No reproduction can truly prepare you for the awesome physiological and psychological effect of Jackson Pollock's best work, the so-called 'drip' paintings he made between 1947 and 1950. These are the paintings on which his reputation as an artist ultimately rests. And no amount of critical hyperbole can prepare you for just how awful much of what led up to this work really is. Be prepared for the best and the worst of Pollock at the Tate Gallery's retrospective, which opens on Thursday. The show has been cut down to 122 works - around half the canvases, paintings and drawings shown recently at the Museum of Modern Art, New York.

This is a disappointment, in that we miss so much of Pollock's most fertile period. My first sensation on walking around was that too much emphasis had been given to his difficult gestation as an artist, and that his three or so years of great work between 1947 and 1950, and his subsequent, faltering recapitulation and decline, are represented as a foreshortened and frightening descent.

But it really was like this, and the mythic, tragic aspect of Pollock as the live-fast, die-young Wild One of Abstract Expressionism is unavoidable. It is part of Pollock's greatness (a word I don't use lightly). And anyhow, there are six or seven works here that probably say everything that needs to be said about his achievement. The rewards of his best works are endless: they are paintings without end, to which one wants to return again and again.

Pollock was born in 1912 and died at 44 in 1956, when the car he was driving crashed into a tree, killing the artist and one of the two women passengers. Pollock's end is like a bad novel, or the undoubtedly bad movie his life is about to become.
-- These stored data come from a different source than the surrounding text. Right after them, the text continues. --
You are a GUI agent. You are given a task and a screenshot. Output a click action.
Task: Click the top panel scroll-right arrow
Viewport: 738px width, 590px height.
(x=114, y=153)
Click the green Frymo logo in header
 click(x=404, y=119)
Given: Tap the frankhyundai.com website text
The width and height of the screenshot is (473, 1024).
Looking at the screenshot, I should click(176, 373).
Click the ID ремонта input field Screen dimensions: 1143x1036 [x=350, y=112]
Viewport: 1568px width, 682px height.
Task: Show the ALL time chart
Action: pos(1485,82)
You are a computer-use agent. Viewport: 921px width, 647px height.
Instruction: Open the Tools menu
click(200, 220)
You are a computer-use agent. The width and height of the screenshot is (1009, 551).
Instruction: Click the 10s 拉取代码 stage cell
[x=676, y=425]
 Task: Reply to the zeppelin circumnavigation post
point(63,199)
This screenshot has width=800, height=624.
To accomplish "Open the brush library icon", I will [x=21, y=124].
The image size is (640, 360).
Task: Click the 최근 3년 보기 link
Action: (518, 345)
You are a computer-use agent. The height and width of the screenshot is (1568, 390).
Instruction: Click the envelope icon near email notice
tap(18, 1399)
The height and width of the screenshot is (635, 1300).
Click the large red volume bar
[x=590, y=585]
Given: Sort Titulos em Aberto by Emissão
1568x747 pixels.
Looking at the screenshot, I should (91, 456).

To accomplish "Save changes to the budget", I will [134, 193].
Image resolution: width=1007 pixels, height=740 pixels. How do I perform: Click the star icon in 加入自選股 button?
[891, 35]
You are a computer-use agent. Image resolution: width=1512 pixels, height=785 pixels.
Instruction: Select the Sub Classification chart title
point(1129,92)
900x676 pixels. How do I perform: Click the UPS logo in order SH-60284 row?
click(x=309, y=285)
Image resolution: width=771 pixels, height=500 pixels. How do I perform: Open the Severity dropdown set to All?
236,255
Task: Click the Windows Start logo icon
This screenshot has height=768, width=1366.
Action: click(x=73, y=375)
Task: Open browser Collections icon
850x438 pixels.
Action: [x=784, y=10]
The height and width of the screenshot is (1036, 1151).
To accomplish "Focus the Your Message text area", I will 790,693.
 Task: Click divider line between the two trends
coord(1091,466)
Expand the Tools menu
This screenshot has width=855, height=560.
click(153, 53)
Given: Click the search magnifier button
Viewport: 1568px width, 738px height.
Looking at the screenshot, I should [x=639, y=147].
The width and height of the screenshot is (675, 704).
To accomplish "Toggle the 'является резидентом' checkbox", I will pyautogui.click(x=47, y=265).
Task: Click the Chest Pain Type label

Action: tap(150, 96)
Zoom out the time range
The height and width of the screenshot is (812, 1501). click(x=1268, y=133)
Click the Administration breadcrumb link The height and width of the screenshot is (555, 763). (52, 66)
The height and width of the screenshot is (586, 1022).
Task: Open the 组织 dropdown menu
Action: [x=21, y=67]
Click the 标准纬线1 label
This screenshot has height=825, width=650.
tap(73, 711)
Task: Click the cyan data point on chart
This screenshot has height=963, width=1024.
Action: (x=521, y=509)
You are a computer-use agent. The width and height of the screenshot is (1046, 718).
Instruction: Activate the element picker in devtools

His studied inarticulacy, his abusiveness to women, the alcoholic binges, the punch-ups, the outbursts and self-recriminations and self-doubt which destroyed him are true to a morbid fiction of artistic behaviour, an American existential myth.

Pollock was no role model as a man. It must be said, too, that a great deal of his early work, from the early 1930s to the early 1940s, is terrible - the first half of the exhibition is an almost unrelievedly painful record of perseverance against ineptitude, a struggle for identity, of ambition overcoming seeming insurmountable difficulty. Pollock's problems, personal and artistic, unmade him as a man and made him, all too briefly, as a towering artist.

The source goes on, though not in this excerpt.